Et mistress Dollop regarda autour d’elle de l’air d’une hôtesse accoutumée à dominer son monde.

— Pourquoi ne déterrerait-on pas cet homme et ne ferait-on pas venir le coroner ? proposa le teinturier. On l’a fait mainte et mainte fois. S’il y a eu une vilaine action de commise, ce serait le moyen de le découvrir.

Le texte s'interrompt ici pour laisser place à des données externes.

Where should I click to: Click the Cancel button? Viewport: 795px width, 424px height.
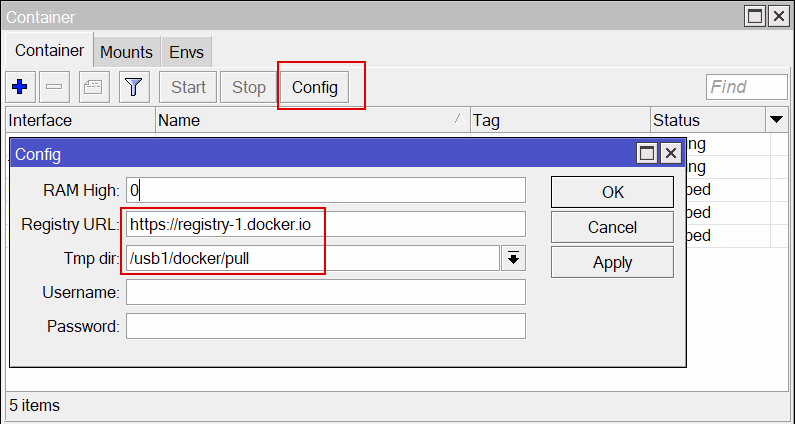coord(612,227)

— Pas avec eux, monsieur Jonas, dit mistress Dollop énergiquement. Je les connais, les médecins. Ils sont trop rusés pour être découverts. Et ce M. Lydgate qui voulait couper et déchiqueter tout le monde avant que le souffle fût seulement sorti du corps. Il est assez clair, l’avantage qu’il voulait tirer de ses visites chez des gens respectables. Il connaît des médecines, soyez-en sûr, qu’on ne peut ni voir, ni sentir, ni avant de les avaler ni après. Savez-vous quoi ? J’ai vu moi-même des gouttes ordonnées par le docteur Gambit, qui est le médecin de notre cercle et un brave homme, et qui a amené au monde plus d’enfants vivants qu’aucun autre à Middlemarch, je dis que j’ai vu moi-même des gouttes qu’on pouvait verser dans un verre, — c’était comme s’il n’y avait rien eu, — et qui ne vous empoignaient pas moins le lendemain. Ainsi c’est à votre bon sens à juger de ce lui en est. Ne m’en parlez pas. Tout ce que je dis, c’est que c’est une bénédiction qu’on n’ait pas fait entrer ce docteur Lydgate dans notre cercle. Plus d’une mère aurait pu s’en repentir pour son enfant.